> [Task item]: Which lines below contain the word "computer"? Copy each of them.

> [Dataset records]:
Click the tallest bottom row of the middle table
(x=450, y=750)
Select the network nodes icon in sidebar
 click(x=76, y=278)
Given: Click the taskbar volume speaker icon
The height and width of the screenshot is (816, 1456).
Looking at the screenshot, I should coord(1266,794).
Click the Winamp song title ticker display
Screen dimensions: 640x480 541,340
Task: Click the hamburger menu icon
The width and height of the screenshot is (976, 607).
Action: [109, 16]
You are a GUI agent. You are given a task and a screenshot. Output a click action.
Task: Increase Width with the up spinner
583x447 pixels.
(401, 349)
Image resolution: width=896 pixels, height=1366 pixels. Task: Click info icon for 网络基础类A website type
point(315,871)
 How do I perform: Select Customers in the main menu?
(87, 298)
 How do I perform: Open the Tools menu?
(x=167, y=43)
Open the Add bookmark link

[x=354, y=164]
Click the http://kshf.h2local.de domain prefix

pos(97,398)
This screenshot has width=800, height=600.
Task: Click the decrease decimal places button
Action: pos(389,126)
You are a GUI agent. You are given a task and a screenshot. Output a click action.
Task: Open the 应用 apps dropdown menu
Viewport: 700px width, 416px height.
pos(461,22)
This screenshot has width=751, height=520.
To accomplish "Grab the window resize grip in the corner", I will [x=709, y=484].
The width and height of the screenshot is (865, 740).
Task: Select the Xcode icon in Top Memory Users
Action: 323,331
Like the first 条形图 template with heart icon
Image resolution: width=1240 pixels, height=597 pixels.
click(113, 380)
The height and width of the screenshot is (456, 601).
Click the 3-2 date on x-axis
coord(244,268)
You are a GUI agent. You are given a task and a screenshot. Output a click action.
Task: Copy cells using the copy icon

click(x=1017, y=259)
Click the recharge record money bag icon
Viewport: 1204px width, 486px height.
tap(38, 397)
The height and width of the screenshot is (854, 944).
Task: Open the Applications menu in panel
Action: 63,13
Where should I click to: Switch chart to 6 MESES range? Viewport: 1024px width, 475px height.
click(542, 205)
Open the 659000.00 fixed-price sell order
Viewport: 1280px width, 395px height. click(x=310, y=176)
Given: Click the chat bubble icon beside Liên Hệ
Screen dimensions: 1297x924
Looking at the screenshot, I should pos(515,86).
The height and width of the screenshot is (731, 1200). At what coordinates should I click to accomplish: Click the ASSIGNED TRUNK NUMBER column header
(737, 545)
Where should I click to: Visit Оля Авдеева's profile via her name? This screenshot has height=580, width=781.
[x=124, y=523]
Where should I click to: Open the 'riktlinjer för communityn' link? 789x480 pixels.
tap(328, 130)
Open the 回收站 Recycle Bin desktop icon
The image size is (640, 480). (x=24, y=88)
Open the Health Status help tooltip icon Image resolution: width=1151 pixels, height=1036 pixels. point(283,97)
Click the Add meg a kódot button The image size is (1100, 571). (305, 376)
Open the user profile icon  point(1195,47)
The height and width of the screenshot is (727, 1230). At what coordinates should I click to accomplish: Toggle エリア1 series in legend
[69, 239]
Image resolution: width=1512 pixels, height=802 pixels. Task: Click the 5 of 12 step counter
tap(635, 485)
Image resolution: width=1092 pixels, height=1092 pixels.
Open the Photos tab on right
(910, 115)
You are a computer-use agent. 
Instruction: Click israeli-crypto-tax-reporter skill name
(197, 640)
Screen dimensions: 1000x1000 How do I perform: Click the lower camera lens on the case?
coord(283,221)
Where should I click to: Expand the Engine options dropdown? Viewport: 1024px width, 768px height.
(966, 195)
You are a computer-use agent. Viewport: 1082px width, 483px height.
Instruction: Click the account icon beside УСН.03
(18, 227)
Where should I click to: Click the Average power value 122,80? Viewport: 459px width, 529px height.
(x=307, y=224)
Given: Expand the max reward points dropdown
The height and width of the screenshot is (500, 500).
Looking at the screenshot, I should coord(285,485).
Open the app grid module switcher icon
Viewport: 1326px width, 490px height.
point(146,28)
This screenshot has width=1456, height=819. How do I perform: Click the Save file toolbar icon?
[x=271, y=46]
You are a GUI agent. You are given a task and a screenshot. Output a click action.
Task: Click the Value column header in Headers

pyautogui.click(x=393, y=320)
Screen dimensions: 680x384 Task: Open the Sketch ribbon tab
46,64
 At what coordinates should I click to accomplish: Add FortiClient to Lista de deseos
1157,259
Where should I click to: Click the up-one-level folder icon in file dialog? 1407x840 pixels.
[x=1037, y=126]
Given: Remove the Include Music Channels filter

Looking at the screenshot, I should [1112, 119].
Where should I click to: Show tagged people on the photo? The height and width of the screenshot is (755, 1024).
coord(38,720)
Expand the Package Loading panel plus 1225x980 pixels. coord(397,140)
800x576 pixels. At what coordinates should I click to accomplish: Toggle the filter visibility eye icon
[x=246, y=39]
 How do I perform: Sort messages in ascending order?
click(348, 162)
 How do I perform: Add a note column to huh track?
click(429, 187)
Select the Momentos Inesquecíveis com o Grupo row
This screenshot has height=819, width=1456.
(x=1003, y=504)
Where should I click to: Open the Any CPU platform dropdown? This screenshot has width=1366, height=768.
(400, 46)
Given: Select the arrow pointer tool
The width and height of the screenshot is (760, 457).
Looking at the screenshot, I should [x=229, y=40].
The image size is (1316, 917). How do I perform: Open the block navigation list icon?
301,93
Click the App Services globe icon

> [Solved problem]:
You are a computer-use agent. 
You are a computer-use agent. Viewport: 1082px width, 483px height.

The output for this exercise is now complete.